Tuesday, March 15, 2011

Might Vs. May

A lot of times when I’m editing, I think to myself: Am I using this correctly? And while most of the time I simply research the answer then apply it to my writing, I’ve decided to share my findings with you all.

Like today…may versus might. I think the majority of people use these two modals (fancy word for a helping verb that tells you more about the mood of the action verb) interchangeably, but there actually is a rule. Both words show something is potential, however something that may happen is more likely than something that might happen.

Mignon Fogarty, host of Grammar Girl, puts it this way, “use might when something is a mighty stretch.”

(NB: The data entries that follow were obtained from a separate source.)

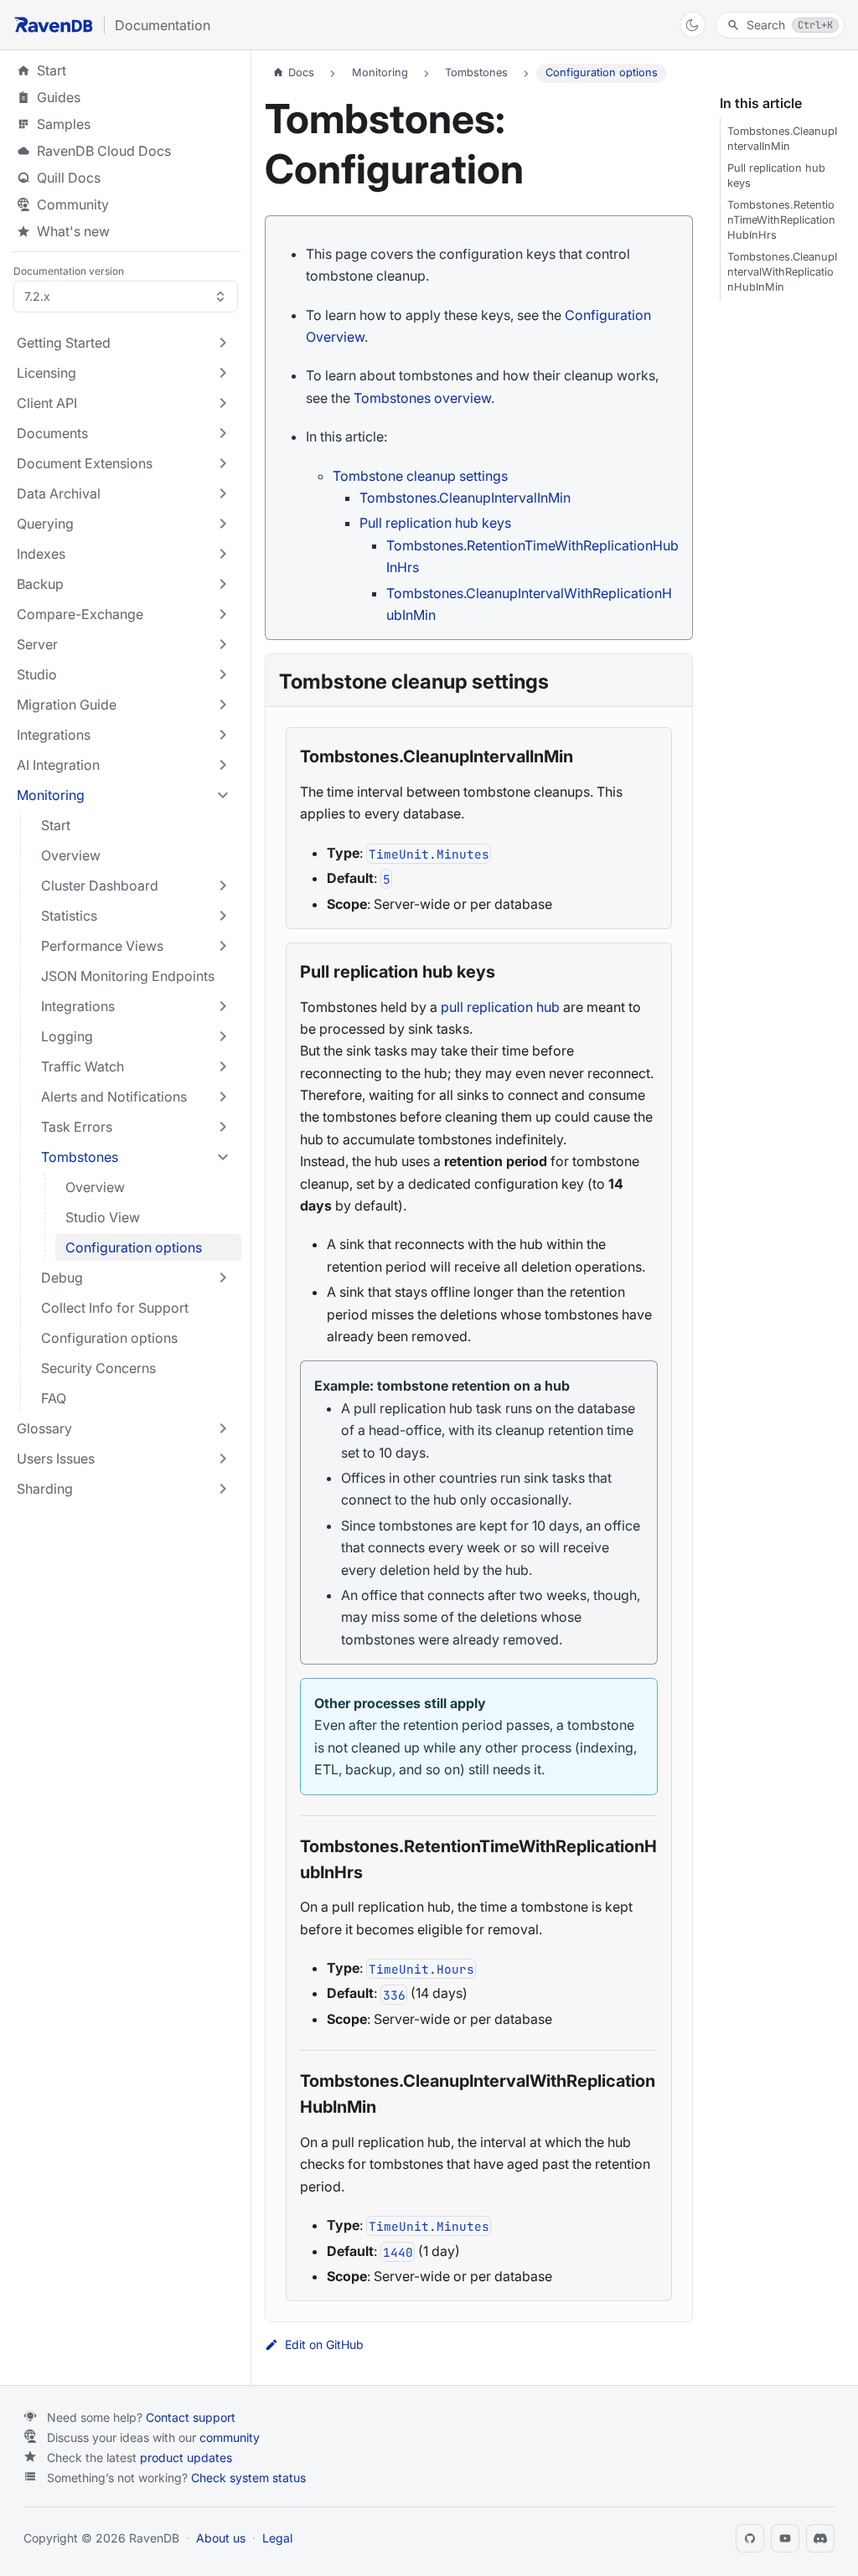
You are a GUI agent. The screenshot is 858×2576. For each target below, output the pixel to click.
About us (221, 2538)
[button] (124, 342)
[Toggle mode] (693, 25)
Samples (125, 124)
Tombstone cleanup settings (420, 475)
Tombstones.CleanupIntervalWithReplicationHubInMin (782, 271)
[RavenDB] (53, 24)
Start (51, 70)
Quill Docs (125, 177)
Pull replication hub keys (435, 522)
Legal (277, 2538)
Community (73, 204)
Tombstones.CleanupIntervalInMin (465, 497)
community (229, 2437)
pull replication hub (500, 1007)
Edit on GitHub (324, 2344)
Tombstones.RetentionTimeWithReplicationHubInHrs (781, 220)
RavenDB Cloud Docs (125, 150)
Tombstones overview (422, 398)
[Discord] (820, 2538)
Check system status (248, 2477)
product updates (186, 2457)
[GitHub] (750, 2538)
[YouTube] (785, 2538)
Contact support (190, 2417)
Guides (125, 97)
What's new (73, 231)
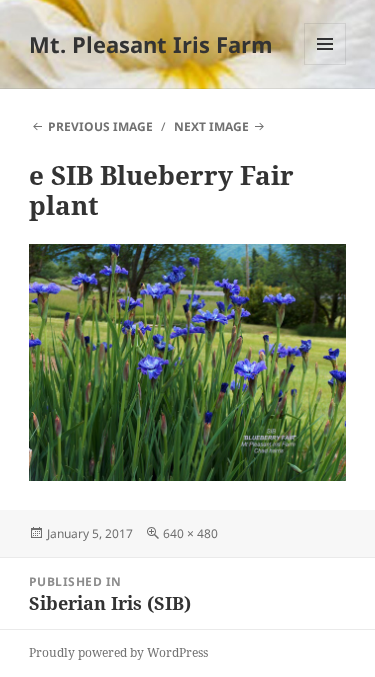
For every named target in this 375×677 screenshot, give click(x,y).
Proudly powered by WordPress (118, 652)
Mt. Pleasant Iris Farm (151, 44)
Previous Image (100, 126)
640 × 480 (190, 533)
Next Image (211, 126)
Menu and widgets (325, 64)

So while I may do a load of laundry today (something I do almost every day), I might scrub the tile grout in the bathroom (something my husband claims I haven’t done in years).

As with most rules, there are a few exceptions:
  1. One should never use the word "may" in a negative hypothetical because it could be read as “one does not have permission.” For example, saying “I may not go to the party” could be misread as “I’m not allowed to go to the party.” In this case, “might” should be used.
  2. Might is the past tense of may. So regardless of the mood implication, if the event is in the past, you always use might. I might have done laundry today. I might have scrubbed the grout.

Have these two words troubled you in the past? What other words trip you up?